Wiecie kto wystawił się na Detroit Auto Show obok Mazdy i Volkswagena? Otóż była to Polska
Mazda, Volkswagen, Mercedes i Polska. Wiecie co je łączy? Otóż wszyscy mieli identyczne pod kątem wymiarów stanowiska podczas Detroit Auto Show. Ministerstwo Rozwoju i Technologii postanowiło zaprezentować się w USA z możliwie najlepszej strony - i miało to sens.
Wiecie co najbardziej zaskoczyło wielu dziennikarzy motoryzacyjnych z USA, którzy brali udział w targach Detroit Auto Show? Nie była to skala imprezy, znacznie mniejsza niż w ostatnich latach, ani też skromna liczba premier. W wielu mediach najwięcej uwagi dostała... Polska. Jak się okazuje nasz kraj zainwestował w ogromne stanowisko, na którym promowano inwestowanie nad Wisłą. Pytań jest dużo, odpowiedzi mało, ale ten ruch zdawał się być sensowny - gdyby nie jedna rzecz.
Polska chciała przyciągnąć uwagę i zrobiła to doskonale. To był świetny ruch
Całą sytuację bardzo szczegółowo opisał John Gustin z The Autopian. Na mapie targów, dość skromnej i zdominowanej głównie przez tory do testowania samochodów, jedno stanowisko ma wielki napis POLAND. Jest tej samej wielkości, co stanowiska Mazdy i Volkswagena, a w porównaniu do Mercedesa może być nawet nieco większe.
Zdjęcia, które Gustin publikuje w swoim artykule, pokazują ogrom przestrzeni, ładne ścianki i szereg różnych komponentów wystawianych w formie prezentacji. O co tutaj chodzi?
Jak się okazuje Ministerstwo Rozwoju i Technologii miało ciekawy plan - chodziło o zainteresowanie "wielkiej trójki", czyli Stellantisu, General Motors i Forda, produkcją w Polsce. Nie chodzi oczywiście o wytwarzanie samochodów w naszym kraju, a o kupowanie i produkowanie części podzespołów w Europie. Przedstawiciele firm prezentujących się w ramach polskiego stanowiska chwalili się niskimi kosztami, świetną jakością i wykwalifikowaną kadrą.
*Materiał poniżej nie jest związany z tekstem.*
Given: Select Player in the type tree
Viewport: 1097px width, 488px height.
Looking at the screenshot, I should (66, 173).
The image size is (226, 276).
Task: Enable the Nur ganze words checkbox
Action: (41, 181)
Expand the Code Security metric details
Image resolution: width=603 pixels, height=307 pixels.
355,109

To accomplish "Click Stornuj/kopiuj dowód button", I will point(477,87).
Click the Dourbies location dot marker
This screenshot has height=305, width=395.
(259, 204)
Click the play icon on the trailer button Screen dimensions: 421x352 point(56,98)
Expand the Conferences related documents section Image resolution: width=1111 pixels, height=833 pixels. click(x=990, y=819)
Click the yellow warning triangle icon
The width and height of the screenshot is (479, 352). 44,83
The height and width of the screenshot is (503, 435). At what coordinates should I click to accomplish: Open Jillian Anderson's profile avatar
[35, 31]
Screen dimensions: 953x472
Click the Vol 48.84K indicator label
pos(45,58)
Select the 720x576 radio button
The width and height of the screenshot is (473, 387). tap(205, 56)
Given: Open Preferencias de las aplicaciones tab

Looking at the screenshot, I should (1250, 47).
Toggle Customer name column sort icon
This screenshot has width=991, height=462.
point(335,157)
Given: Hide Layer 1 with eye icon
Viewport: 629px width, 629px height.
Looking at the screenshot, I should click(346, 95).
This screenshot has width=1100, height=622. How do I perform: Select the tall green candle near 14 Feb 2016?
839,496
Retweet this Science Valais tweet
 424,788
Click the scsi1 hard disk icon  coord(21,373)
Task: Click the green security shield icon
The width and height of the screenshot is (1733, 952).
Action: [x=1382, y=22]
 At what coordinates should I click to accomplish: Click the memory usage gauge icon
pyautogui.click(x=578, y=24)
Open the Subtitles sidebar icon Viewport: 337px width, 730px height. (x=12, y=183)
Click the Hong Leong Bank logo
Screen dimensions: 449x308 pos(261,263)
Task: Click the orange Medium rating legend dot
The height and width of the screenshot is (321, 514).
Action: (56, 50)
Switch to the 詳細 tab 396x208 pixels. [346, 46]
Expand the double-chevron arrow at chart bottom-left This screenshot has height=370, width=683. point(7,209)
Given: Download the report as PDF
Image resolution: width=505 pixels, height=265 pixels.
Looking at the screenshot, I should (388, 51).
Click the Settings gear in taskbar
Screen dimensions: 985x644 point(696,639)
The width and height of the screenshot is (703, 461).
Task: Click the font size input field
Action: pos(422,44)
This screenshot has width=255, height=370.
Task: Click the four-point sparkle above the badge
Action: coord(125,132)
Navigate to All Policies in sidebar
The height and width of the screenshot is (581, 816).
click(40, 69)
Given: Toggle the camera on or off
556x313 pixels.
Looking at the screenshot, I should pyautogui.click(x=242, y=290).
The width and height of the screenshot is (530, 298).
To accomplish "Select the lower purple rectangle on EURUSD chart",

Z rozmów wynikało, że Polska chce się promować jako ciekawa alternatywa dla Chin - bezpieczniejsza, bardziej zaufana i bliższa w relacjach ze Stanami Zjednoczonymi. Brzmi to bardzo rozsądnie i zdaje się być strzałem w dziesiątkę. Problem w tym, że wybrano możliwie najgorszy moment na taką promocję.
Szczegółowe informacje można znaleźć na stronie trade.gov.pl, która promuje nasz kraj pod kątem eksportu, importu i inwestycji.
Po pierwsze - targi Detroit Auto Show, znane przez lata jako North American International Auto Show, są teraz cieniem dawnej potęgi
Ich krajowy charakter zgasł, a sama impreza stała się dużo bardziej lokalna - stąd też zmiana nazwy. Wielu producentów zrezygnowało z promowania się w Detroit, a inni ograniczyli swoją obecność do minimum. Nikt też nie pokazał żadnych przełomowych nowości, co automatycznie ograniczyło zainteresowanie mediów i ludzi tym wydarzeniem.
Drugą kwestią jest fakt, że Donald Trump planuje ograniczyć import z Europy - w planach są cła
Mowa tutaj także o imporcie samochodów i części ze Starego Kontynentu. Donald Trump próbuje zmusić producentów do tego, aby produkowali lokalnie w USA, co oczywiście jest droższe i trudne do zrealizowania. W praktyce więc idea zachęcenia producentów zza oceanu do kupowania/produkowania w Polsce była szczytna, ale pojawiła się w niewłaściwym momencie.
Inauguracja Trumpa odbędzie się już za kilka dni. Nowy prezydent obiecał szybkie działania i wiele nowych regulacji chce przeforsować już w pierwszych dniach prezydentury. Czy tak się stanie i czy faktycznie na celownik trafi Europa? Już teraz Joe Biden odciął USA od chińskiej motoryzacji, co dało nam cień szansy. Teraz jednak może on szybko zniknąć.